I exhale a shaky breath. What is wrong with me? I should push this guy back and go look for my friends. I should stop panting like a horny teenager and get a grip. What I need is to be left alone.

Yet haven’t I been alone enough? Not just since leaving, but before. Back then, I had never felt so alone.

I brush my lips against his jawline, where his skin is smooth and warm. God, he smells good.

He places a hand on my hip. Though his touch is gentle, I can feel the callouses on the pads of his palm through my t-shirt, and the confidence in his touch.

Warning signals fire in my brain. The last time I let anyone touch me was the day I planned my escape. I should have stepped away from this guy from the start. He’s dangerous.

But it’s like my libido is a runaway train. My pulse is fluttery in my throat. My skin tingles. Heat is collecting low in my belly, and the hollow between my thighs aches.

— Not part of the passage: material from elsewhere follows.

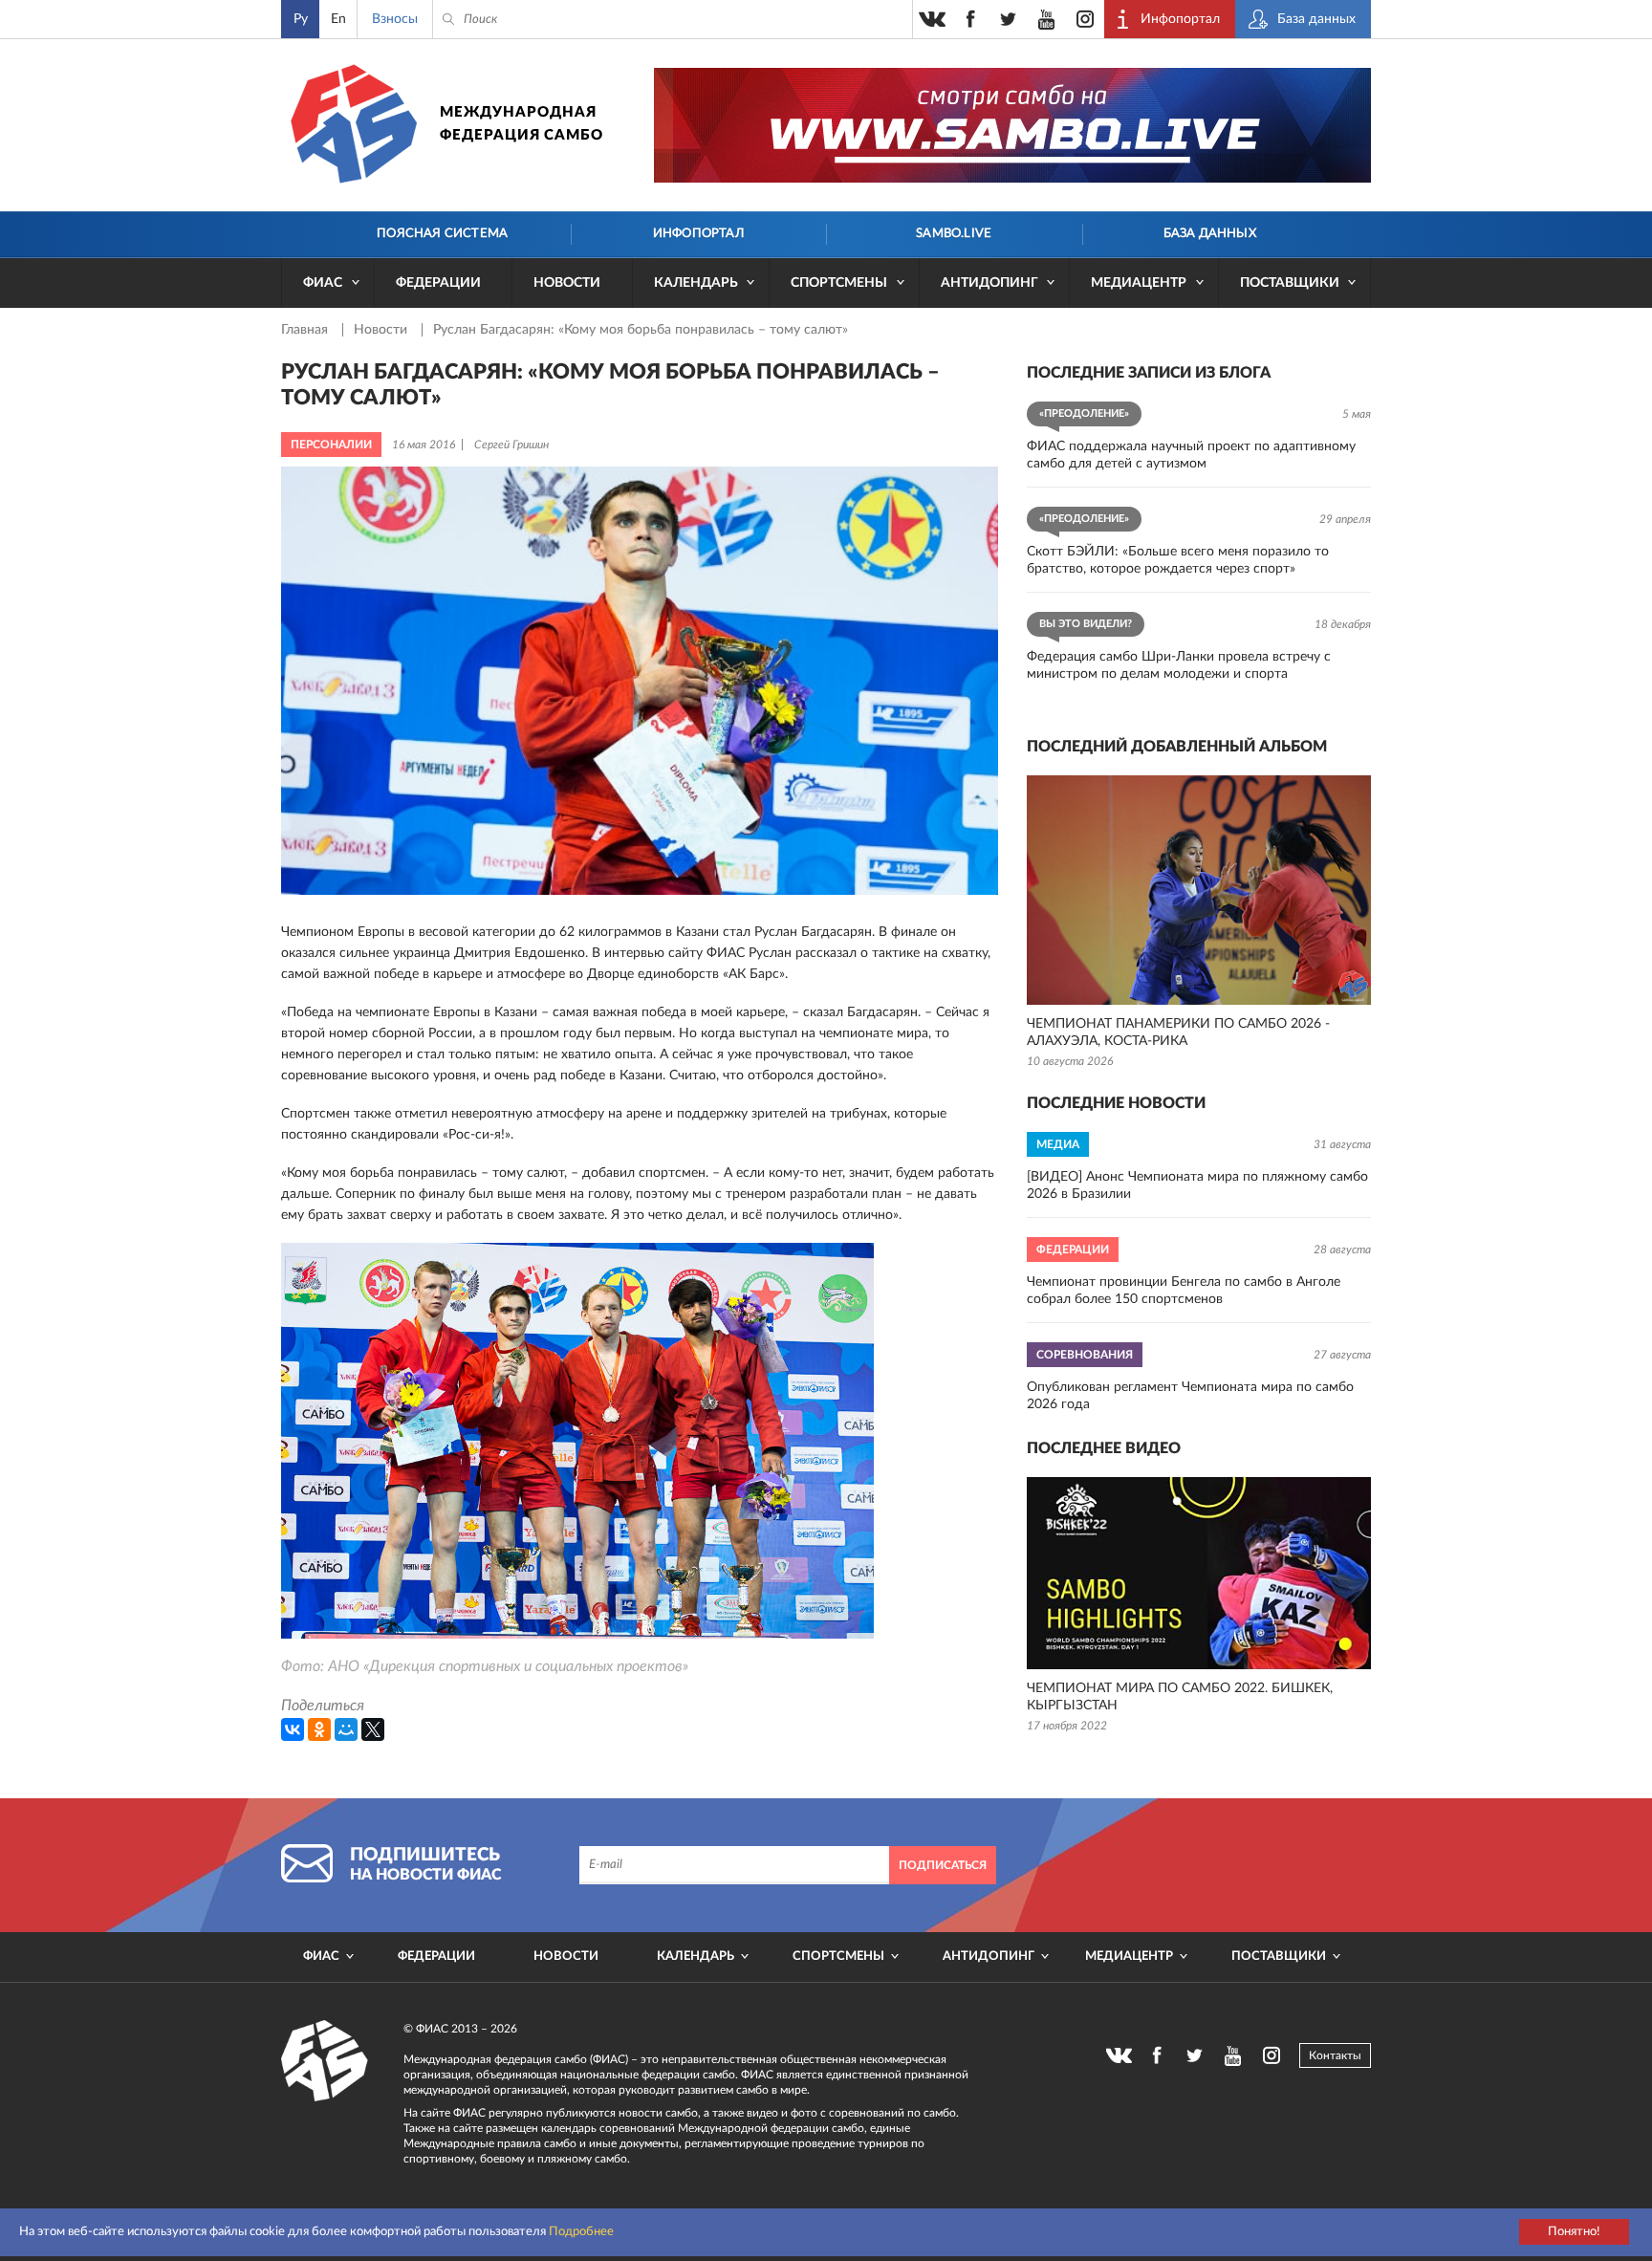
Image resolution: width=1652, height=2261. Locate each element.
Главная (306, 330)
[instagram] (1085, 19)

Damn it. I’m in deep trouble.

He caresses my side with a slow brush of his thumb. It’s deliciously sensual, sending messages to my thundering heart. Live a little, she says.

Maybe she’s right. Maybe a little fun with a stranger in a bar would be okay. This guy isn’t looking for more than that anyway, so it would be easy to walk away, easy to protect my eager little heart, protect my silly dreams.

“Here,” I whisper, and guide his hand to my bare thigh. “I need you here.”

He kisses my cheek, his perfect lips pressing tenderly. I turn and close my eyes as our lips touch. A tantalizing flood of need whooshes up from my stomach to my throat and mouth. I kiss him, my hands going to his chest. Maybe to steady myself, maybe to get ready to push back from him. Not knowing where this kiss is going brings on a delicious push-pull inside me. It swirls through my mind, distracting me. I let it.

His fingertips brush my skin just under the hem of my shorts. He kisses me again, his tongue flicking between my lips. Everything about him is warm and rich and intoxicating. I kiss him back, my tongue dancing with his. Can he feel my hard, fast pulse sending heat to my deepest place?

As if to answer, he glides his fingers up my inner thigh to the hem of my panties. I’ve become so wet that the shifting fabric sends a pulse of yearning through me.

Maybe I do need this.

He kisses me again, his tongue hot and slick against mine. His fingers glide against me. I clench my inner muscles as he finds my bud and circles.

Thank God the music is loud enough to cover my garbled moan. He strokes me and kisses me, his fingers and tongue working together in wicked harmony while I stand there with my palms pressed into his firm chest and my fingers curled into the fabric of his shirt. The pleasure rises so quickly that I don’t have time to realize that I’m on the edge until one more caress of where I’m practically on fire and I’m coming, my cries stifled by his firm, sweet mouth.

“Tasha?” a female voice says from behind me.

As if in a dream, I blink my eyes open. The man’s mischievous eyes flash and he smiles that gorgeous smile at me.

“I’m sorry,” I say because it’s the only thing I can think of.

He chuckles. “Why?”

“That’s not what I meant.” Over his shoulder, I can see my friends Lochlan and Trish approaching, wary expressions on both of their faces. I’m guessing it’s because we need to go rescue Mariah, or some other disaster.

“I’m sorry because…I have to go,” I say.

He tilts his head in a way that turns my tummy to mush. “Can I see you again?”

“Give me your phone,” I say.

He slides it from his back pocket and hands it over. When I take it, our fingers brush, and even though he’s just touched me in the most intimate way, this tiny bit of contact makes my skin tingle all over again.

I type in my name and phone number. What am I doing? I never, ever do this, but there’s something about this guy that’s making me reckless. It’s a side of me I’ve kept tamped down. Maybe that’s why. He’s bringing it out of me. Reminding me of a part of a time in my life when I felt free.

I hand his phone back and he slides it back into his pocket. Then he cradles my face and kisses me, long and slow and deep.

“Bye for now, Tasha,” he says, when he steps back, his eyes smoldering with an intoxicating heat.

“Wait!” I say as my friends near. “I don’t know your name.”

“Evan,” he says with a wink, then slips into the darkness.